**RECORDS:**
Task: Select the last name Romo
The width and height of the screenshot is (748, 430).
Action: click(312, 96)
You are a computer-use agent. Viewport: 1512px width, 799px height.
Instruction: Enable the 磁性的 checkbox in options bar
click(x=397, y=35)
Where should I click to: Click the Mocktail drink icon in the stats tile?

---

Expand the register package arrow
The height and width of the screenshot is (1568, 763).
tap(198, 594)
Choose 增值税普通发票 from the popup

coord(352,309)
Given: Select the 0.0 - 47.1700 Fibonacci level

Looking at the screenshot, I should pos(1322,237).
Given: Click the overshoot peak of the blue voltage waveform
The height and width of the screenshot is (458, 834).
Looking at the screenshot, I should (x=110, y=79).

---

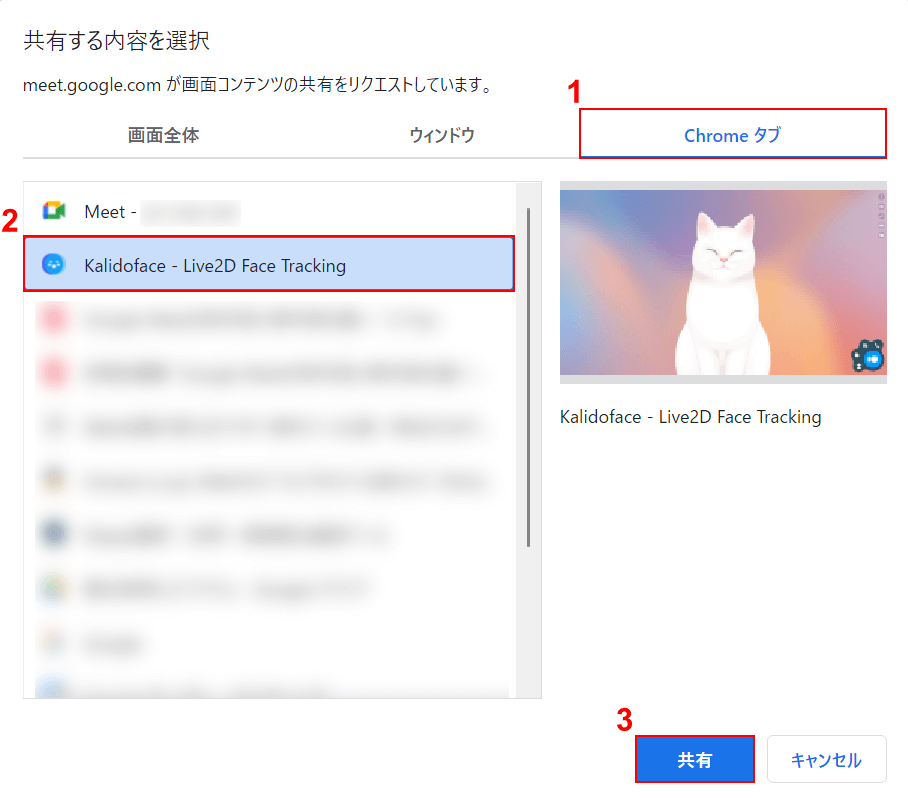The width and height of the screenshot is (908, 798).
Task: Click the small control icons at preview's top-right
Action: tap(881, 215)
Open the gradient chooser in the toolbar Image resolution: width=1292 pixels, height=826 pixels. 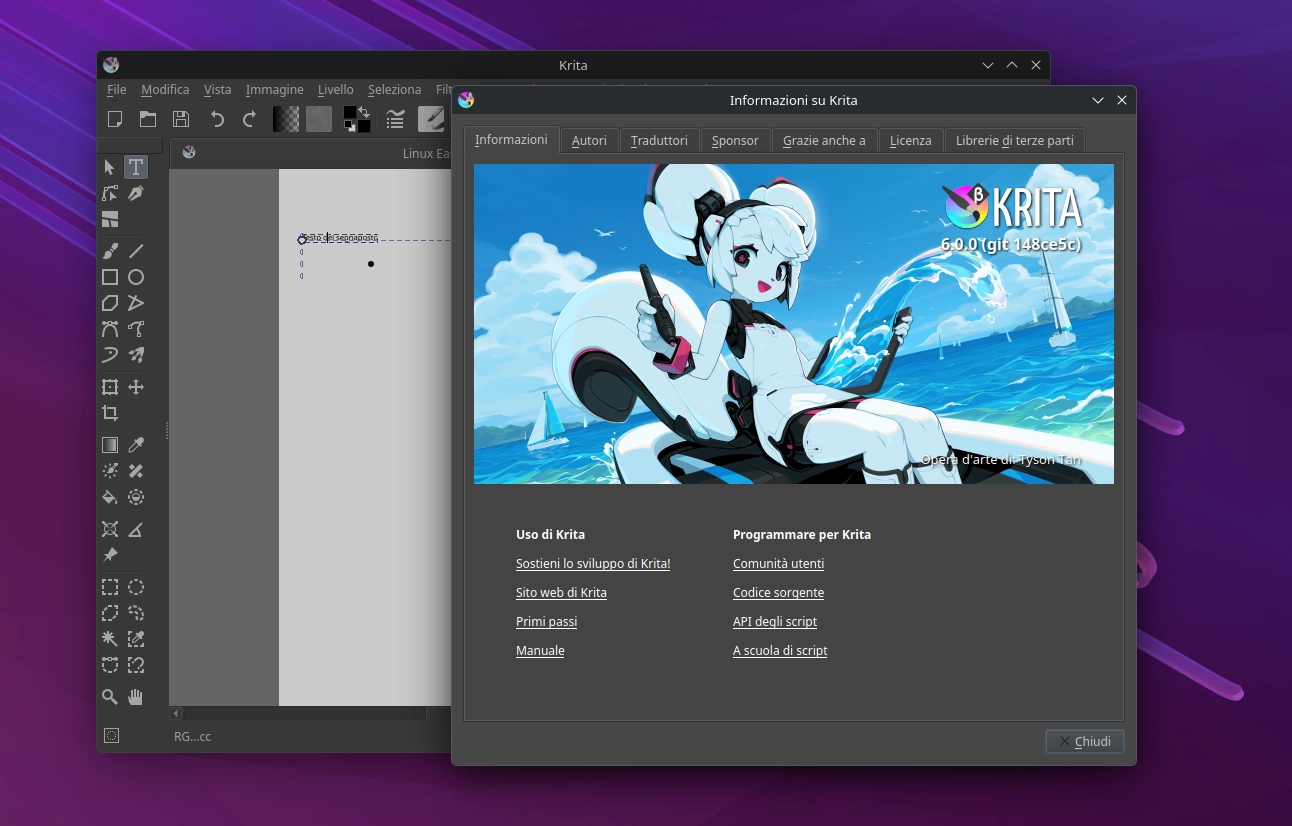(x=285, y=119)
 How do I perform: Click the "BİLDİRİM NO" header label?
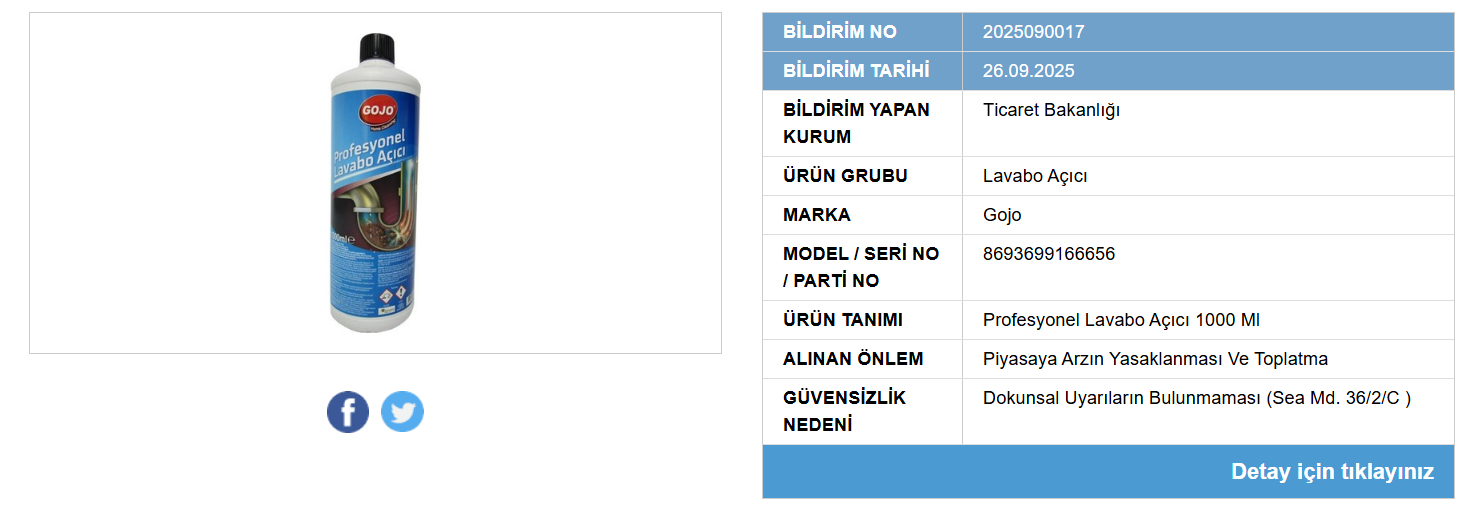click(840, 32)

**WHAT YOU SHOULD DO:** Word for word, restate the lines of the data above that fall between the line holding "Task: Select the last name Romo" and the line holding "Where should I", inclusive, and no other lines.

**ANSWER SECTION:**
Task: Select the last name Romo
The width and height of the screenshot is (748, 430).
Action: click(312, 96)
You are a computer-use agent. Viewport: 1512px width, 799px height.
Instruction: Enable the 磁性的 checkbox in options bar
click(x=397, y=35)
Where should I click to: Click the Mocktail drink icon in the stats tile?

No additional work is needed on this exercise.